Models and supported functions

You can train several types of models in IBM® Maximo® Visual Inspection.

Table 1 shows the training models that Maximo Visual Inspection supports and the types of training each one does.

Table 1. Model types
Model type Description Image classification Object detection Action detection
GoogLeNet System default when training for image classification. Yes No No
Faster R-CNN Optimized for accuracy. System default when training for object detection. No Yes No
YOLO v3 Optimized for speed. These models use you only look once (YOLO) v3 and take longer to train than other models in this product. Generates a Core ML file. No Yes No
Tiny YOLO v3 Uses the same technique as YOLO v3. Models are faster, less accurate, and use less GPU memory. Alternatively, these models can be deployed on the CPU. Generates a Core ML file. No Yes No
Detectron2 Detectron2 Mask R-CNN models can use objects that are labeled with polygons for greater training accuracy. You can disable segmentation for a shorter training time. No Yes No
High resolution Optimized for accuracy. Suitable for training and inference on high-resolution images. Supports segmentation to allow small objects, such as fine cracks, to be detected. No Yes No
Single shot detector (SSD) Used for real-time inference and embedded devices. It is almost as fast as YOLO but not as accurate as Faster R-CNN. No Yes No
Structured segment network (SSN) Used for video action detection. No No Yes
Anomaly optimized Optimized to identify anomalous objects. No Yes No
Custom model

Imported model used for training.

Yes Yes No
Note: Starting in Maximo Visual Inspection 8.7, custom models are not supported. Custom models are still supported in Maximo Visual Inspection 8.6 and earlier versions.

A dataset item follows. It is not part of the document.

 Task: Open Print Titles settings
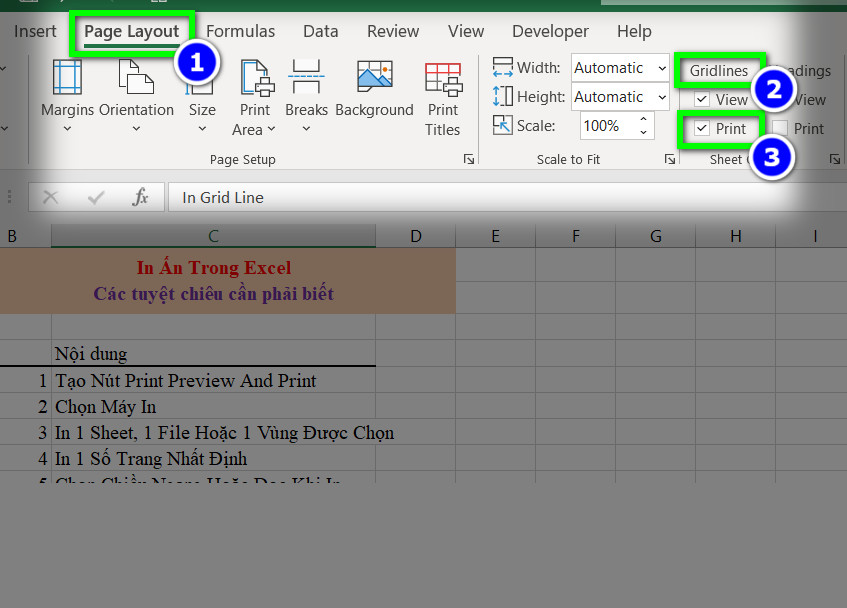point(442,96)
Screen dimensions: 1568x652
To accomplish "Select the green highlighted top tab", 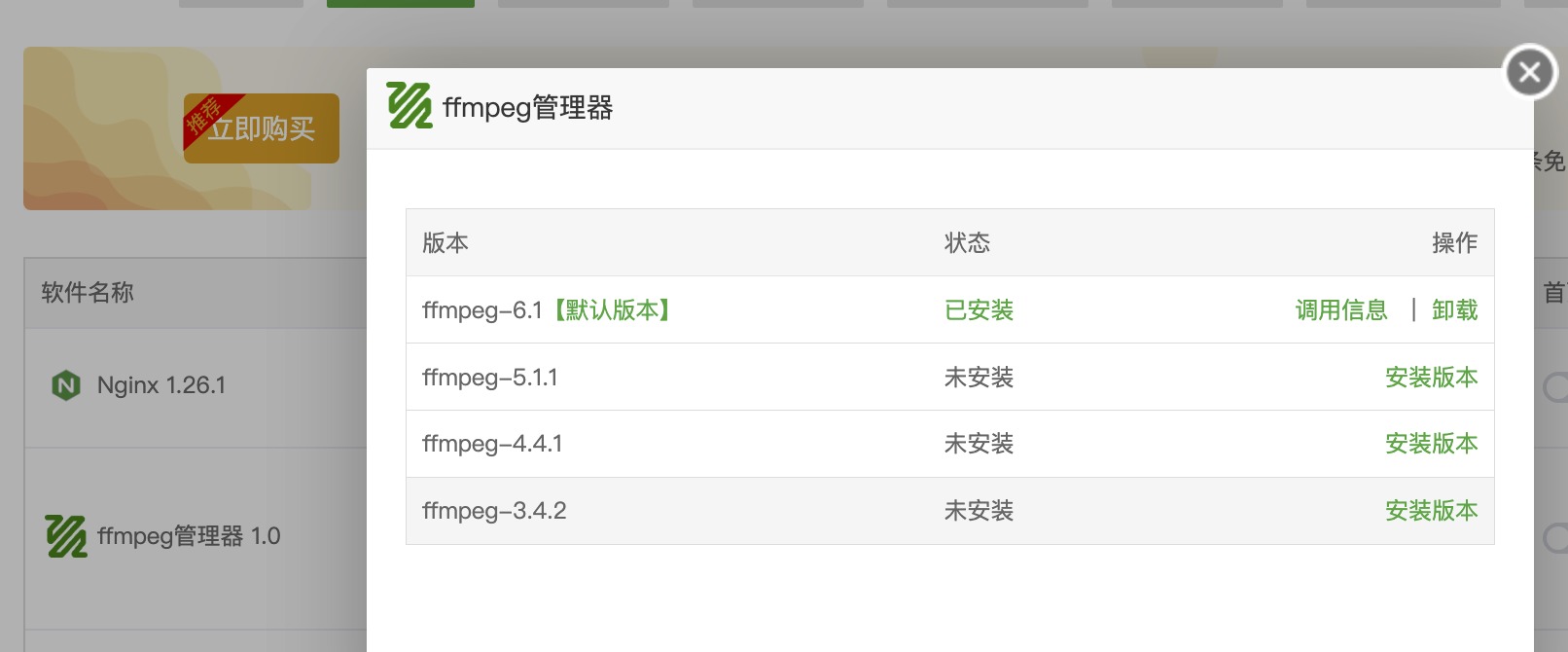I will pos(401,4).
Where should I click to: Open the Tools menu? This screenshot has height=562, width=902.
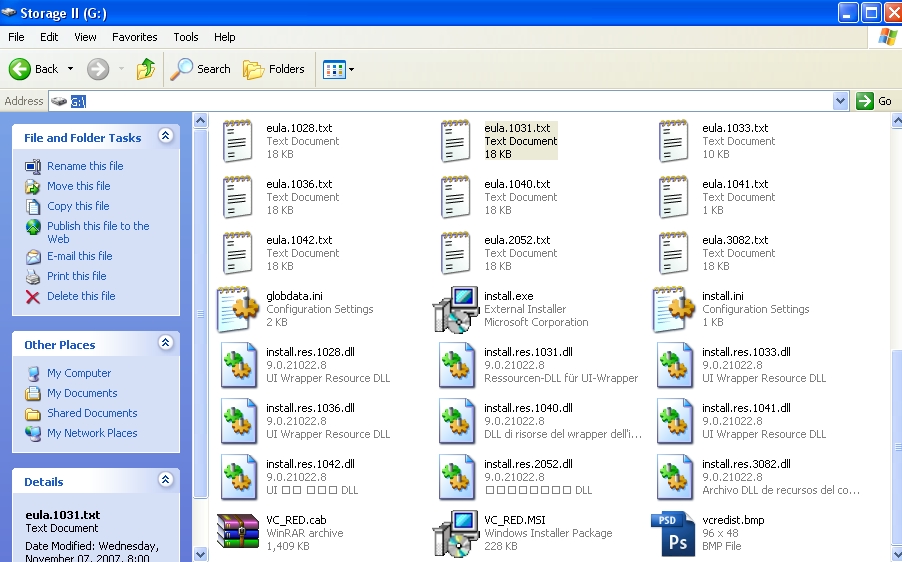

Table 2 shows the functions that are supported for each model type.

Table 2. Supported functions
Model type Deploy multiple models to one GPU Deploy to TensorRT Enable Core ML Import and export model Supported on IBM Maximo Visual Inspection Edge Use for transfer learning TensorFlow Lite
GoogLeNet Yes

Yes

Version 8.8+ only

Yes Yes Yes Yes No
Faster R-CNN Yes Yes No Yes Yes Yes No
YOLO v3 Yes

Yes

Version 8.8+ only

Yes Yes Yes Yes Yes
Tiny YOLO v3 Yes

Yes

Version 8.8+ only

Yes Yes Yes

Yes

Version 8.9+ only

Yes
Detectron2 Yes No No Yes Yes Yes No
High resolution Yes No No Yes Yes Yes No
Single shot detector (SSD) Yes Yes No Yes Yes Yes No
Structured segment network (SSN) No No No Yes No No No
Anomaly optimized Yes No No Yes Yes No No

Custom model

No No No Yes No No No
Note: Starting in Maximo Visual Inspection 8.7, custom models are not supported. Custom models are still supported in Maximo Visual Inspection 8.6 and earlier versions.